Я начал покуривать. В смысле, покуривать драп, вы понимаете, о чем я говорю. Так у нас называют сушеные, измельченные листья конопли, их еще зовут анашой, дурью, частенько – травой. Но чаще всего – драпом. Иногда тебя не могут понять, когда ты говоришь о драпе, – люди могут подумать, что ты имеешь в виду другой драп – ткань, шерсть с кашемиром, восемьдесят к двадцати или как‑нибудь так. Вообще‑то, тут не очень‑то любят драп, он не прижился. Но если хочешь покурить – можно найти безо всяких проблем.

Я покупал драп у цыган или просто у молодых людей с бледными трясущимися руками и взглядами наемных убийц, их называли пушкарями. Так я познакомился с Волей.

Первый раз я купил у него косяк – маленькую сигаретку с драпом, их всегда называли косыми или косяками, не знаю даже почему. До сих пор не знаю. Воля – смуглый, похожий на цыгана, но он не был цыганом, Воля много раз говорил, что он мадьяр. Он смотрел на меня из‑под своих тонких красивых бровей и жевал спичку. Спросил, что мне нужно, и я сказал, что «это». Мы всегда так называли драп.

«Это».

Воля улыбнулся от уха до уха и спросил, сколько «этого» мне нужно: чтоб под зайца или чтоб поплыть?
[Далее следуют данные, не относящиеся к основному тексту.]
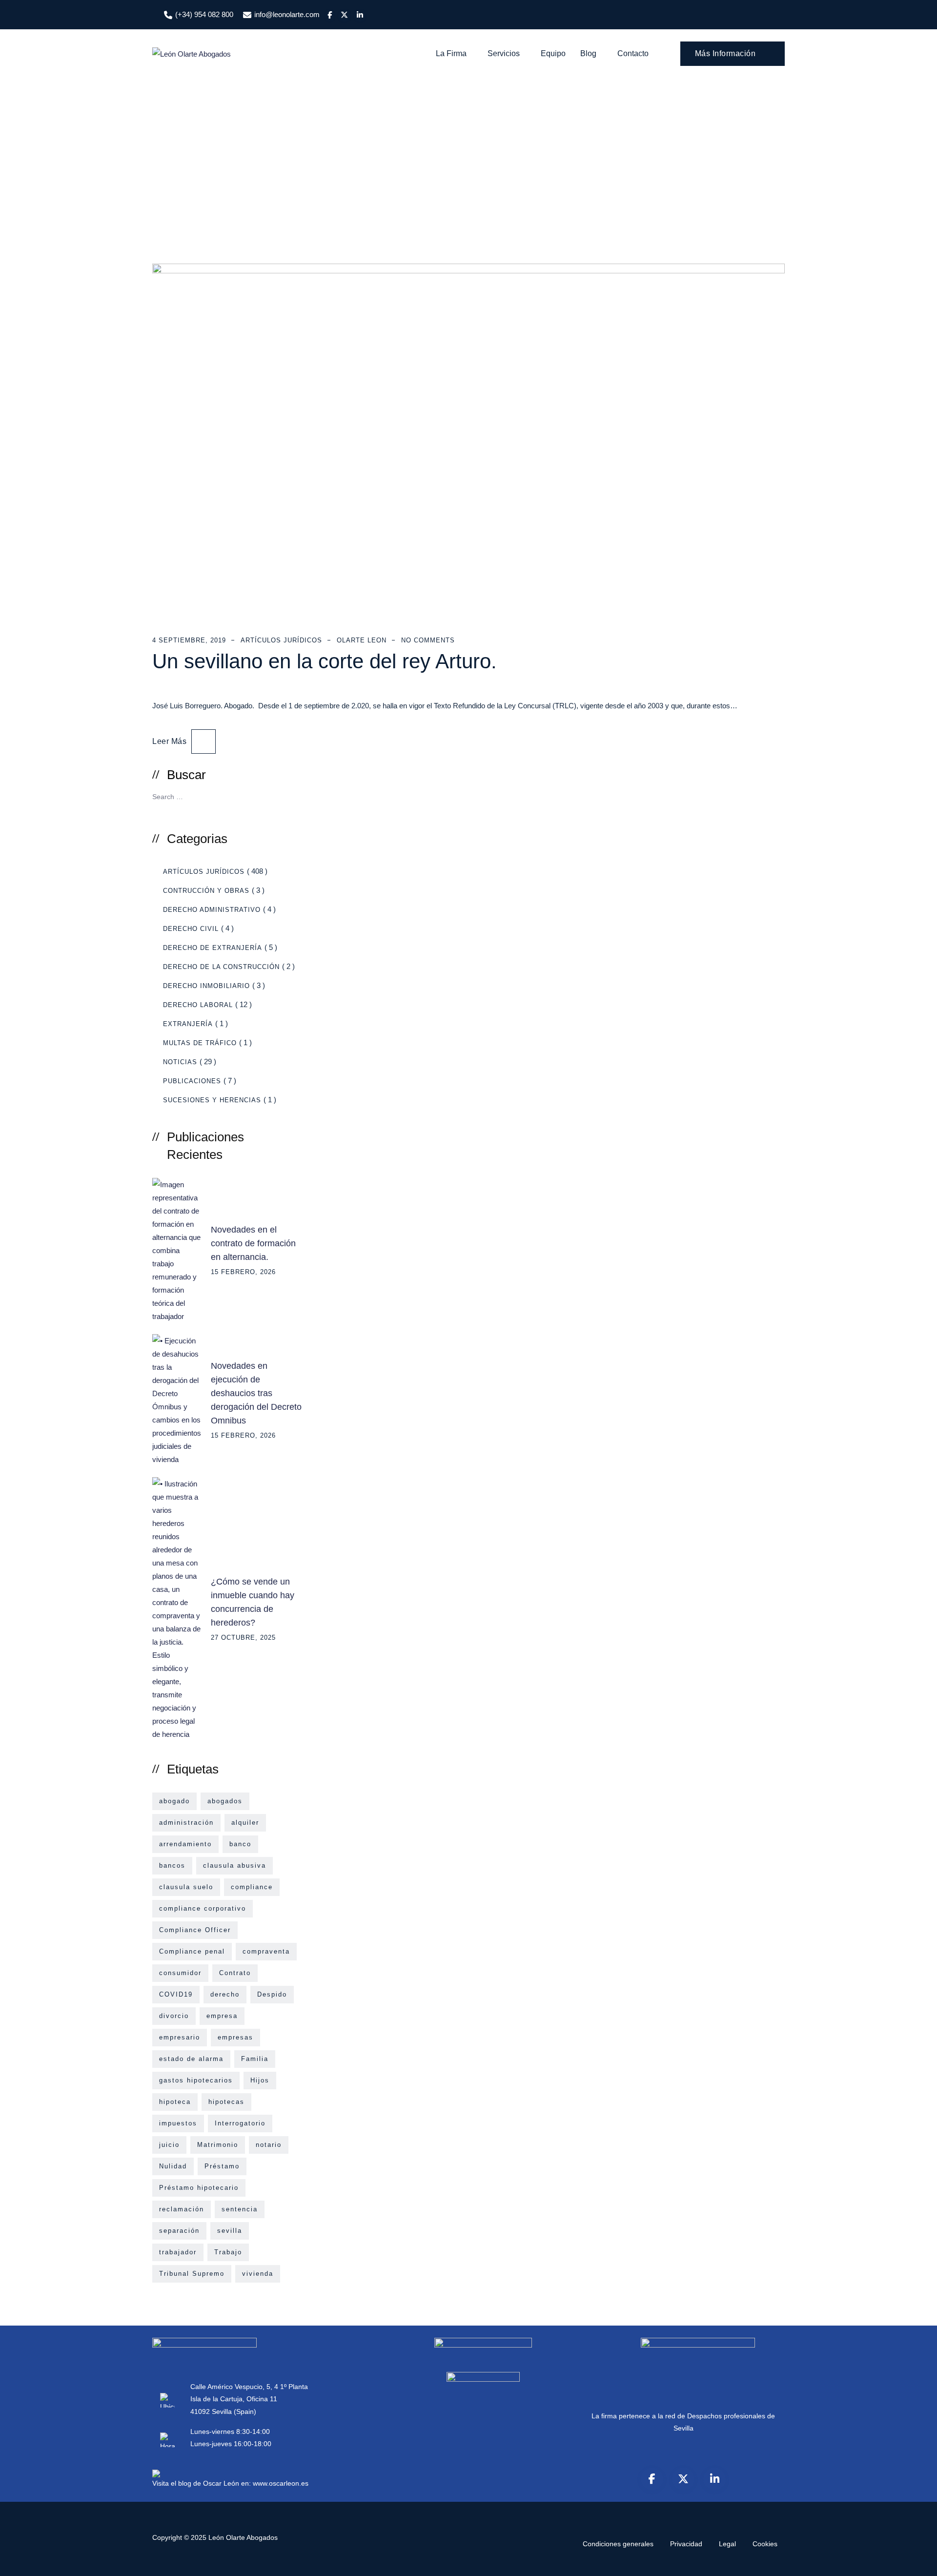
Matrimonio (217, 2144)
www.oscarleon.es (280, 2483)
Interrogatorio (240, 2123)
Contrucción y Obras (206, 890)
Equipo (553, 53)
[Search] (291, 795)
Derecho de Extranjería (212, 947)
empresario (179, 2037)
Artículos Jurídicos (281, 640)
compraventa (266, 1951)
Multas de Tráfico (200, 1043)
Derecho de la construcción (221, 966)
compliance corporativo (202, 1908)
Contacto (633, 53)
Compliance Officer (195, 1930)
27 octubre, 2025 (243, 1637)
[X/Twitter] (683, 2479)
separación (179, 2230)
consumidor (180, 1973)
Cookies (765, 2544)
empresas (235, 2037)
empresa (222, 2016)
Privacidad (686, 2544)
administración (186, 1822)
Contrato (235, 1973)
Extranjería (188, 1024)
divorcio (174, 2016)
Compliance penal (192, 1951)
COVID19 (176, 1994)
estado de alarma (191, 2058)
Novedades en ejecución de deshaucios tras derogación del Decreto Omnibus (256, 1393)
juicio (169, 2144)
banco (240, 1844)
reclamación (181, 2209)
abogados (225, 1801)
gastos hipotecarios (196, 2080)
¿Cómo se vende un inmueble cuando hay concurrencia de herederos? (252, 1602)
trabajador (178, 2252)
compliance (252, 1887)
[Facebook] (652, 2479)
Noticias (180, 1062)
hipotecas (226, 2101)
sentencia (240, 2209)
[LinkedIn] (714, 2479)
Я не понял его, и тогда он просто запустил руку куда‑то, то ли себе за пазуху, то ли за пазуху самого господа бога, и протянул мне косяк.

«Шесть гривень».

Три пачки сигарет.

Бутылка водки.

Двести пятьдесят грамм копченой ветчины.

Или один косяк.

Ровно столько он тут стоит.

Я накурился в тот вечер до состояния, которое у нас называют «дровами»: мои мутные зрачки, должно быть, совершенно не отражали света, и сам я не мог стоять без посторонней помощи, – а Воля спросил у меня, что меня гложет. И я ему рассказал. Ну, рассказал все это: и про забой, и про страх, и про водку, и драп – ну, про все.
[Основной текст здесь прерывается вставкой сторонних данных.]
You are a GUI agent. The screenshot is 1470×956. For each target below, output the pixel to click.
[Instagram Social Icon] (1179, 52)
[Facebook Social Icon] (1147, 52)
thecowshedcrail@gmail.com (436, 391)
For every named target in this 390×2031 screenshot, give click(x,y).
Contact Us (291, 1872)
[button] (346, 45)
– Это х*ня, – прокомментировал Воля.

Для меня это совсем не было х*ней, я так ему и сказал. А он ответил, что я не на том концентрируюсь. Он рассказал, что был такой психиатр – Кандинский, и он сошел с ума. Не тот Кандинский, который рисовал все эти сраные кубические картины, хотя вот этот‑то точно был сумасшедшим. Другой. Этот парень открыл новую болезнь, ее потом назвали «синдром Кандинского». Что‑то вроде шизофрении, психическая болезнь, мерзкая и неизлечимая. И еще Воля мне рассказал, что все симптомы Кандинский описывал, наблюдая их на себе. Он сам был болен этой болезнью.

– Вот это действительно дерьмо, – сказал Воля. – Вот это настоящее дерьмо, а то, о чем ты мне говоришь, – это х*ня.
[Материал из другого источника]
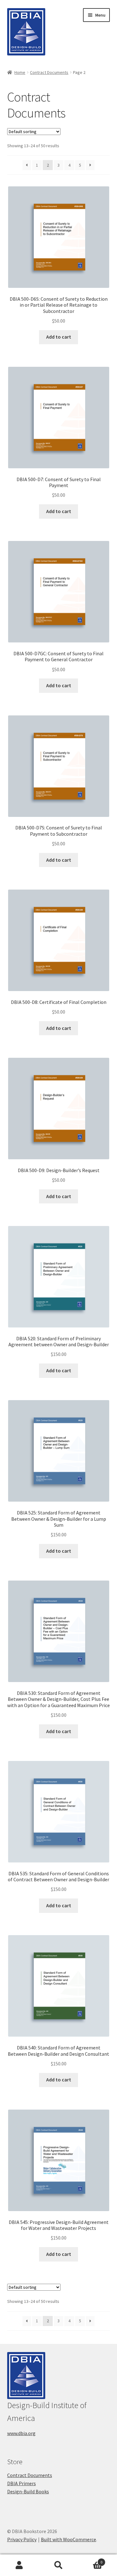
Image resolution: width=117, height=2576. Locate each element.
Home (19, 72)
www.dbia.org (21, 2433)
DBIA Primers (21, 2483)
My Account (19, 2565)
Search (58, 2565)
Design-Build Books (28, 2491)
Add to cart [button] (58, 337)
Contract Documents (49, 72)
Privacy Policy (22, 2539)
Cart (90, 2559)
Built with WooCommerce (68, 2539)
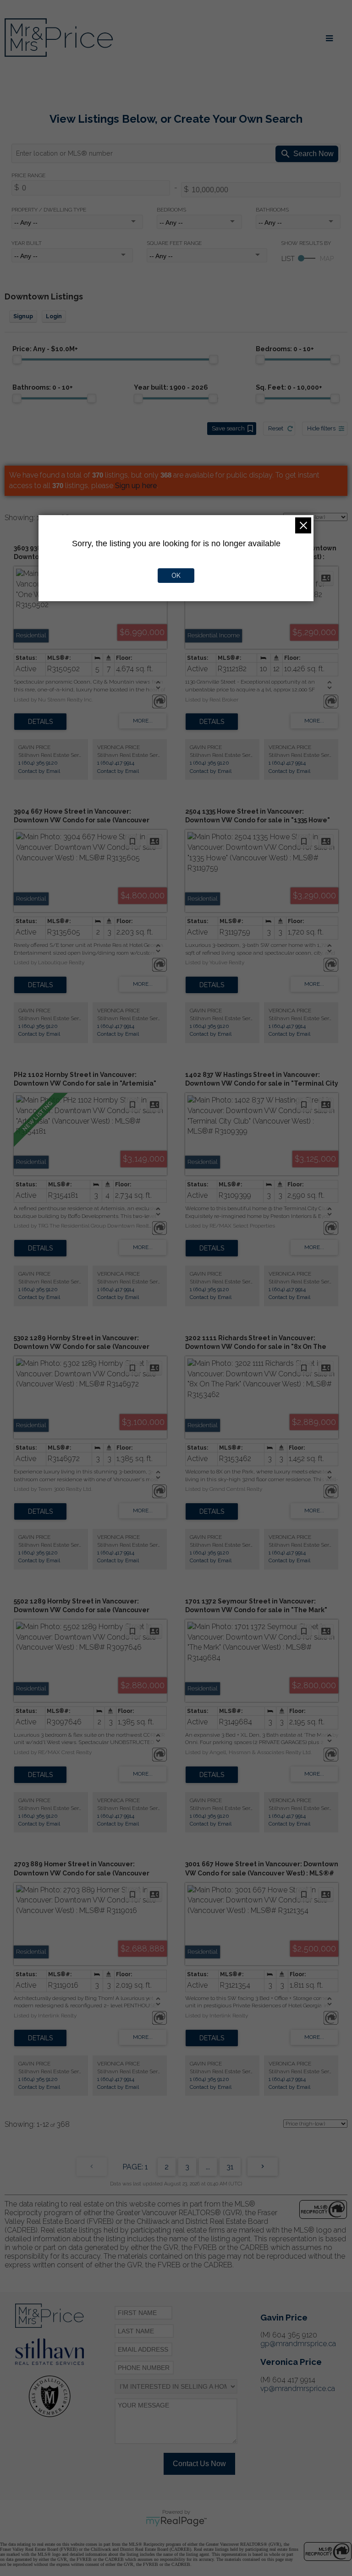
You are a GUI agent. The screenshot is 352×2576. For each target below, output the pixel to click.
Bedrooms (171, 210)
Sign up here (136, 485)
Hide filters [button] (321, 428)
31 (230, 2167)
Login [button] (54, 316)
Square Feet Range (174, 243)
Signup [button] (23, 316)
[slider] (17, 359)
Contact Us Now (199, 2463)
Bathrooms (272, 210)
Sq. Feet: (289, 387)
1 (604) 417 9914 (115, 763)
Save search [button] (228, 428)
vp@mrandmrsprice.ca (297, 2388)
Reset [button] (275, 428)
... (208, 2167)
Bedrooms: (285, 349)
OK (176, 575)
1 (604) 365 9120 (38, 763)
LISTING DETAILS (40, 721)
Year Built (26, 243)
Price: (45, 349)
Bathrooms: (42, 387)
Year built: (171, 387)
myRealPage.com (176, 2521)
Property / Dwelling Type (48, 210)
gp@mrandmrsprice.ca (298, 2343)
Он обнимал меня одной рукой, в другой у него был то ли косяк, то ли бутылка, его глаза тоже не отражали света, и так мы сидели с ним, в полной темноте, и он ничем не мог мне помочь. Он мог продать мне драп. Он мог продать мне много драпа, и он мог сказать мне, что то, о чем я парюсь, – это х*ня. И он никак не мог мне помочь.

Кандинский, в конце концов, застрелился.

А я продолжал каждый день спускаться в забой, и каждый день я умирал. Меня не спасали сигареты. Меня не спасала ни водка, ни спирт, ни денатурат. Меня не спасал драп – все было бесполезно. Я бы попробовал даже колоться, если бы с детства не боялся иголок. Я умирал.

Закрываю глаза.

Открываю глаза.

А потом однажды я познакомился с Кроликом. Кролик похож на Рональдо, во всяком случае, такого, какой тот в рекламе кроссовок: невысокий короткостриженый смуглый добряк с выдающимися передними зубами. Говорили, что раньше Кролик работал актером, то есть это только так называется – «актером», на самом деле он снимался в порнухе. Я как‑то спросил его: «Слушай, Колян, правда, что ты был актером?» А он посмотрел на меня и улыбнулся. Он был хорошим парнем, этот Кролик.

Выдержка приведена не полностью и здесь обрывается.